Jack Rutledge (left) John Copeland (middle) Wayne Brantley (right)
John Copleand was our Defensive Coordinator at Tuscaloosa Academy


“Courage is not the absence of fear, it is the overcoming of fear” 

“No man is worth his salt who is not ready at all times to risk his well being , to risk his body, to risk his life, in a great cause.” -Theodore Roosevelt

Well, I am sure you want to know about how the team turned out in 2007. We only won two games but it was one of the most fun and most rewarding seasons of my career. We had gone from 16 players the previous year to 23 players. I had contacted every boy in the school and asked them to try football. It paid off with the additions to the team. We were not that talented, but we had heart, toughness, character, and we loved each other. In our first game we played Southern Academy. They were stacked, they had size, speed, and numbers, and they had won three straight state championships. They were “bigger and stronger” than we were for sure. But, we approached that game with courage. When you are overmatched you have to find ways to gain small victories. Turn the game into a series of smaller battles that you can win. One of those areas was special teams. I had been studying Southern on film all summer and I knew we could run a kick-off back against them. I also believed we could get a surprise on-side kick. We prepared well and both happened. Christian Menard returned a kick-off 90 yards for a TD, Taylor Conant recovered a surprise on-side kick, and Jeremiah Tullidge hooked up with Tyler Shirley for a TD pass in the first half to keep it close. I am not usually a believer in “moral victories”, but that game was an exception. We lost the game, but I felt like we won the small battles and our team was “bought in” from that point forward! We were going to attack the season with courage!

From my study of Nehemiah chapter 4 that season I learned that there are 4 ways to play with courage and defeat your opponent: 

“Don’t be afraid of them. Remember the Lord, who is great and awesome, and fight for your brothers, your sons and your daughters, your wives and your homes”. Nehemiah 4:14

Leadership is an absolute must on a team. Tuscaloosa Academy had a really cool tradition that I totally embraced when I arrived in 2007. The Captain’s Dinner. Team captains would be elected during pre-season practice and a banquet would be held for the team, cheerleaders, and parents to honor the elected captains. It was an awesome thing! I took full advantage of it to promote the qualities of a Knight and what a team captain should be. The banquet was also a great opportunity to get in front of the parents and brag on the team before our first game and get everyone excited! Over the years the expectations, qualifications, and role of the team captains grew and I expanded it even more once I left TA for Landmark in 2011. I would strongly encourage you to have “permanent” team captains. Here are some thoughts on team captains that you should consider for your team:

Our first win was in game three over Edgewood Academy, 38-21. Edgewood had beaten TA 48-0 the season before. We were very physical and ran the ball right at them, we controlled the clock and frustrated their high powered offense. Shane Gilliland had a long run for a TD after catching a screen pass and Jeremiah Tullidge made several great plays on zone reads. Garrett McGiffert was all over the field on defense! It was a sweet win! Our second win came over Lee-Scott Academy 14-12 in game eight. Lee-Scott had beaten TA 38-7 in 2006. We blocked an extra point and a game winning field goal attempt on the last play of the game. A big thanks to Doug Randle and Omari Horne for getting a great push and making the play! It was a memorable night for sure. I have always read that it takes three to five years to change a culture. I firmly believed we were well on our way, maybe even a little ahead of schedule!
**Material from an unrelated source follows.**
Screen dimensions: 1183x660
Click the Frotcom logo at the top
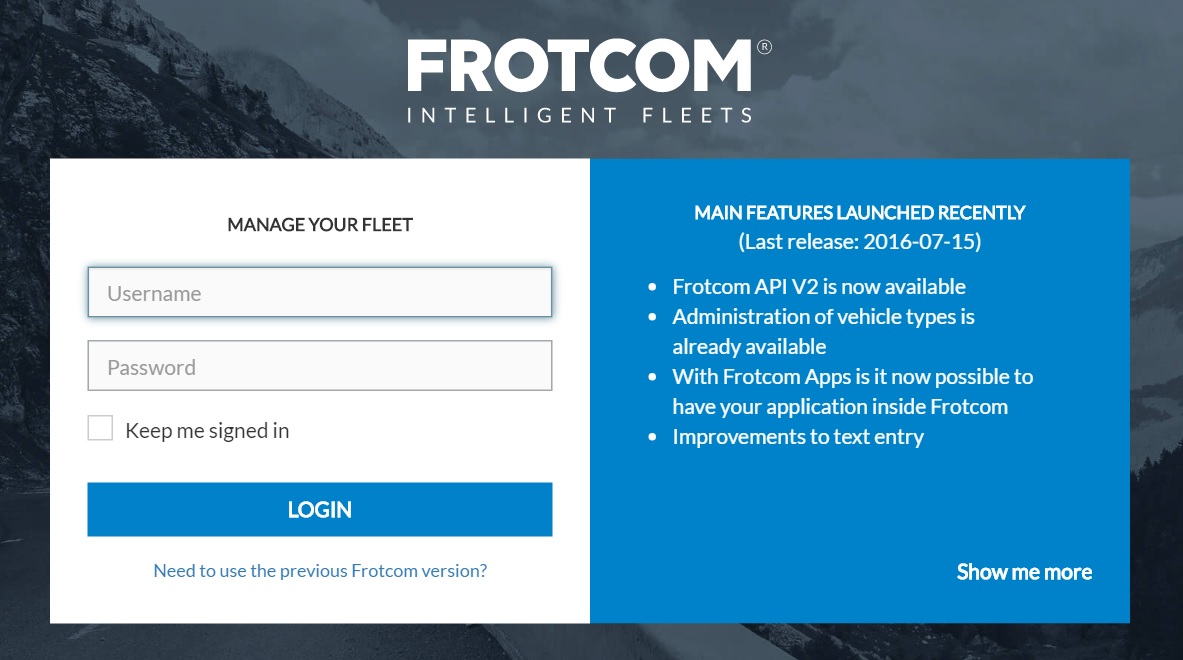(x=580, y=67)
Celebrating a Big Knights Win!
II Timothy 1:7 says, “For the Spirit God gave us does not make us timid, but gives us power, love and self-discipline”

Our players were learning how to attack practices and games! They were playing like their hair was on fire! 
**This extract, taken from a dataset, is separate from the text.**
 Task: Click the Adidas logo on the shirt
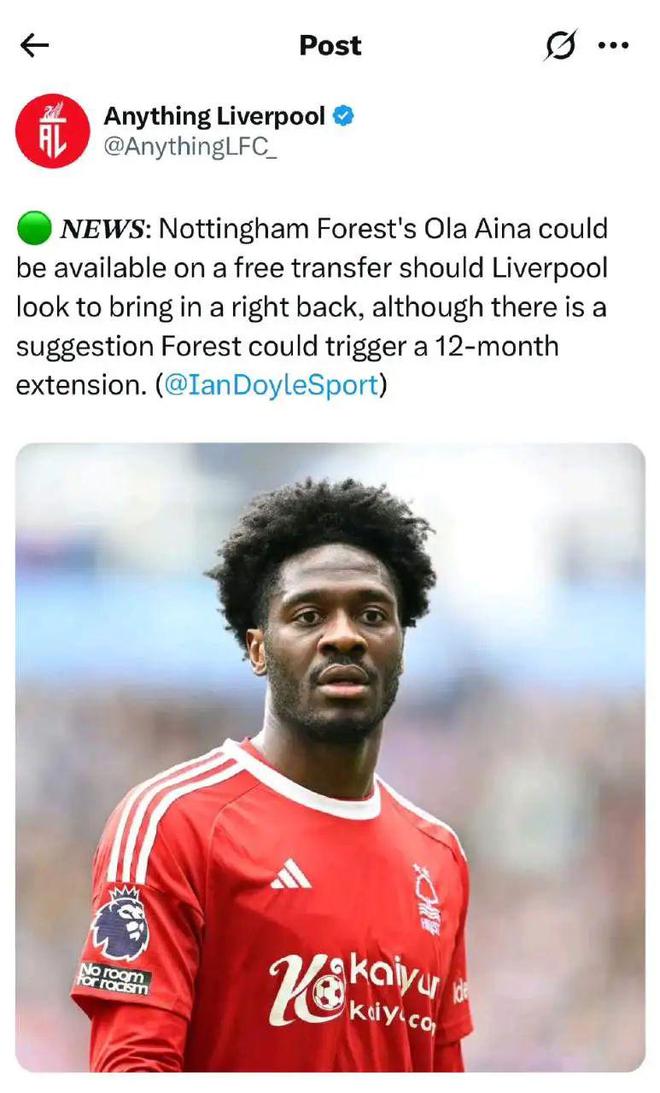click(291, 874)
David is a great example of how to attack your enemy! I Samuel 17:34-51 teaches us several things about the way David attacked Goliath. 
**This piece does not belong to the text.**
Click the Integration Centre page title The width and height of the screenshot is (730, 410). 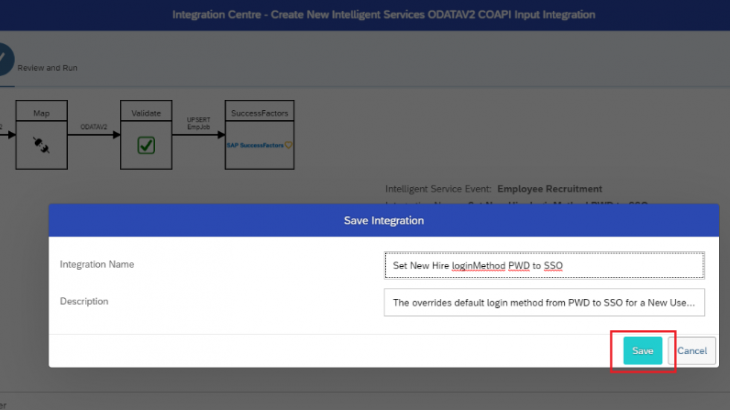click(383, 15)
The success of a program is measured by a lot more than wins and losses and it is definitely measured by more than one season. A program is measured by how hard your players play, by the grit and toughness that they show, by how much improvement occurs on the field, by how much they love each other, by the class that they show on and off of the field, by the improvement that they make as human beings and how they serve others. A program is measured by eternal victories, not just by temporary victories made on a Friday night. We only won two games that season, but we were knocking it out of the park in all of the other areas. God blessed us in a lot of ways. During that 2007 season I boldly proclaimed to anyone that would listen and every chance that I got that TA would become the best football program in the state of Alabama and that we would win a state championship in football in the near future.

Ashton McLeod #21 He was the model Knight!